In a previous article we argued that modern economic systems require large quantities of raw materials and energy to run and generate equally large quantities of wastes and pollution. Technical efficiencies allow better use of resources per dollar of GDP but economic growth means that on aggregate more resources are required than before.

Sustainable development together with the circular economy and renewable energies are presented as a way out of this conundrum in order to allow the business as usual scenario to prevail. This arrangement is destined to fail as it is very difficult to put in place a circular economy and renewable energies cannot replace oil fully as transport energy. Sustainable development is a dead end that will lead many astray.
Instead, we should focus onto issues of sustainability. Etymologically, the word sustainable comes from the Latin word: sustinere which means to “hold and maintain things from below”. Indeed, what we want to sustain and maintain over the long term is human civilisation.

In our understanding, civilisation ought to be humane, cultured and sustainable. Let us see what we mean by those terms. A humane civilisation is one in which society acts so that individuals are able to meet their basic needs for food, water, energy, shelter and are granted a minimum of basic rights. A cultured civilisation is one that gives reasonable opportunities to its members to access the cultural resources available to it and that means its knowledge and skill bases, whether written or oral, formal or informal. A sustainable civilisation is one which does not undermine its own resource base via inconsiderate actions and short term thinking so characteristic of modern times.
Most readers will more or less agree with our definitions of a humane and cultured civilisation. Hence we shall focus on our understanding of what a sustainable civilisation is. For us this means a society which acts to ensure that (1) its food comes from agricultural and husbandry systems that do not deplete soil and do not depend on artificial fertilisers and that fisheries are not depleted, (2) its water resources stay clean and untainted by industrial systems, (3) its energy system depends on renewable energies, (4) all wastes, liquid or solid, commercial, industrial or domestic are recycled (5) its human population stays more or less constant and above all, (6) its population is not obsessed by the accumulation of wealth and power. Our incessant greed and desire for more wealth is at the core of our predicament. Accumulation of material wealth is incompatible with sustainability. This needs to be understood. As long as we do not address our greed and excessive wants, we are in a self defeating cycle of delusions based on wishful thinking fuelled by fantasies of sustainable development.

Conversely, sustainability does not mean to live as paupers in want and destitution, nor does it mean to live in austerity and self inflicted poverty. It means to strive for a balance between our legitimate needs and our desire for material comforts. It means to honestly re-assess our desire for more material goods.

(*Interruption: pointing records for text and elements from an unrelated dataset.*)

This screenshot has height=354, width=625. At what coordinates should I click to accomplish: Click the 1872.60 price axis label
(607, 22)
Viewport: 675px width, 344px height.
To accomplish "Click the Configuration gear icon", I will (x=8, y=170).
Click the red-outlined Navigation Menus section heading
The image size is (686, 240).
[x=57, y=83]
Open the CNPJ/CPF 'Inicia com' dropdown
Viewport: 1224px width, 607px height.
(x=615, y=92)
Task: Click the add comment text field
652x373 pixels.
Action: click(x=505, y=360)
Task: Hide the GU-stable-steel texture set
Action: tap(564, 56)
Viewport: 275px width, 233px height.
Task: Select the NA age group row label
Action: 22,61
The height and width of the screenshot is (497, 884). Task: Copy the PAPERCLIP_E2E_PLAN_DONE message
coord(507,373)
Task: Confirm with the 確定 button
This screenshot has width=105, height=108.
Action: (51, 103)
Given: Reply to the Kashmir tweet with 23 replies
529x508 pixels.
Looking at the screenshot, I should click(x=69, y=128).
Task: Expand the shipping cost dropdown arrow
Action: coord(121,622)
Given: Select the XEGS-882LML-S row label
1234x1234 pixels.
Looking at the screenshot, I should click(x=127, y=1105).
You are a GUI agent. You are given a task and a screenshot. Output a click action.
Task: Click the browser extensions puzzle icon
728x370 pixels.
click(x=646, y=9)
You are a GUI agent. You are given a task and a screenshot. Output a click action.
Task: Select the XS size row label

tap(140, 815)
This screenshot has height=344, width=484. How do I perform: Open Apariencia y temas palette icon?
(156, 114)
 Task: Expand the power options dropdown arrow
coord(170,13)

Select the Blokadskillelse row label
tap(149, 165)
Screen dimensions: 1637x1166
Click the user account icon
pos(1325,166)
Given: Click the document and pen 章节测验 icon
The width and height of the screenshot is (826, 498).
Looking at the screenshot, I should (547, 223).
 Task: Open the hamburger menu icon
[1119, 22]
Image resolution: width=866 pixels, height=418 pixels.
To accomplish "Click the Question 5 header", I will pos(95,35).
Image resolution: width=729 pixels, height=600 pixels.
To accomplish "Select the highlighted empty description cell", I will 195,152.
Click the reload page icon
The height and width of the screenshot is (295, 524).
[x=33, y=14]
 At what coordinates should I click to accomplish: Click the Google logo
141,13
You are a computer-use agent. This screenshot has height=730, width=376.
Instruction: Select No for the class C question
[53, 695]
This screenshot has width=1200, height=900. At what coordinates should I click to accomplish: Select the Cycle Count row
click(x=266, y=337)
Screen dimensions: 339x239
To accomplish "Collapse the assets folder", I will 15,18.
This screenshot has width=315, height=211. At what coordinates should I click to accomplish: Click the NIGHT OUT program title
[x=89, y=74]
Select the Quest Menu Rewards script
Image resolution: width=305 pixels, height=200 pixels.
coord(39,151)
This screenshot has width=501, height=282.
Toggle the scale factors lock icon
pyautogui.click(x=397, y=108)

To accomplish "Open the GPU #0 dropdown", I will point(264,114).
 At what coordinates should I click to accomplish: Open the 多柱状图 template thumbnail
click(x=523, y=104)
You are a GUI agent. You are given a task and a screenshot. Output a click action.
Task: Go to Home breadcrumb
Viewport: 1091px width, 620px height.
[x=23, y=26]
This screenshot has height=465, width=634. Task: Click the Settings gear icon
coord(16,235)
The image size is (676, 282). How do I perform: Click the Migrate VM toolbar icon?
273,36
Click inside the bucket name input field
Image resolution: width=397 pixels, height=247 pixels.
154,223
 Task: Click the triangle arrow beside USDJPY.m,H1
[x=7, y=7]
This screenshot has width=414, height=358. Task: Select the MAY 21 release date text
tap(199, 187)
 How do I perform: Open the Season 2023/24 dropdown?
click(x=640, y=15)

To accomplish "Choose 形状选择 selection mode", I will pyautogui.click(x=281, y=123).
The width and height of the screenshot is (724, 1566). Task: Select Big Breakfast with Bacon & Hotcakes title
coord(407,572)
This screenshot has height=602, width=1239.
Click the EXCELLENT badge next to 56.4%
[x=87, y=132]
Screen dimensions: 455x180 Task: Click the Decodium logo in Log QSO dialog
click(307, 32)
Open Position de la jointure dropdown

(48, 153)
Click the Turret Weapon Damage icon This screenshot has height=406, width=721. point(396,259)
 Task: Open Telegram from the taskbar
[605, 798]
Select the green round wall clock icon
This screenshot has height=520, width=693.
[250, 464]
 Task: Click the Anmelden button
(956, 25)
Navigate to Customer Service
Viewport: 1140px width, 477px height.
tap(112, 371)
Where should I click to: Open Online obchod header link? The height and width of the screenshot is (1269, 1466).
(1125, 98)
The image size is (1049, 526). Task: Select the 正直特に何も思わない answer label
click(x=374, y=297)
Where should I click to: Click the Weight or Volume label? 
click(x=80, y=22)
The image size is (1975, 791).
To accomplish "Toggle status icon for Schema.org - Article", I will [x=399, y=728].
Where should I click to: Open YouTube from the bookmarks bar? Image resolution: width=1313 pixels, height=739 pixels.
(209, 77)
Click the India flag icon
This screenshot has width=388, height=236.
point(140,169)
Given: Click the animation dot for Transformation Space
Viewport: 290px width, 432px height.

Do we really need this latest electronic gadget with so much “apps” we shall never use? Do we really need this latest, trendy dress that we shall wear only a few times? Do we really want to travel by air to this far away place for a few days of stressful holidays? We really need to have a long hard look at our own personal consumption habits and see where we are satisfying reasonable needs or, in fact, just feeding the global machine of infinite economic growth. In so doing we might actually save some money and ease our financial burdens.

It bears saying that the path to sustainability is not only for Government or businesses to tread, citizens also are invited to travel down that road. Indeed, the commitment of citizens in changing their modes of consumption is an extremely potent force. Together, concerned citizens can overturn governmental and business practices by (1) buying goods and services that were generated in a more sustainable manner, (2) boycotting goods and services from businesses who fail to change, and (3) by ousting elected officials who promise a lot but deliver little. We should not underestimate the force of non violent collective action. On its own, collective action can change civilisations.

Indeed, civilisations which fail to respond adequately to existential challenges in due time inevitably decline and collapse. In the past, civilisations came and went for a number of reasons. For instance, it is highly probable that both the Roman Western Empire and the Central American Mayan Empire declined and collapsed in part due to environmental reasons, having depleted their agricultural bases and failed to respond adequately. In due time, ours will probably overshoot its main resource bases in terms of fossil energy and agriculture lands. If it fails to respond to the changing circumstances, it will enter decline and face collapse.

However, there are examples of civilisations which just about managed to avoid complete collapse and re-emerge sooner or later. The Egyptian and Chinese civilisations are prime examples. Both of them managed to avoid destroying completely their main resource base which was agriculture, thereby enabling another round of civilisation later on.

We need to do the same: maintain our agricultural base more or less functional so that we can rebound in due time (although re-mergence of a civilisation after collapse may take decades or a few centuries!). Alas, this is exactly what we are not doing. Due to technological prowess, our civilisation behaves as if it could grow indefinitely; perpetually find cheap substitutes for all its material and energy needs and use nature as dumping grounds for ever. Our modern industrial civilisation is hell bent on growth for ever with scant regard for the environment and resources. This type of thinking is leading us straight into the swamps of decline. Humanity will nevertheless emerge on the other side of these swamps but at high costs to people and the environment. We have indeed entered an age of consequences.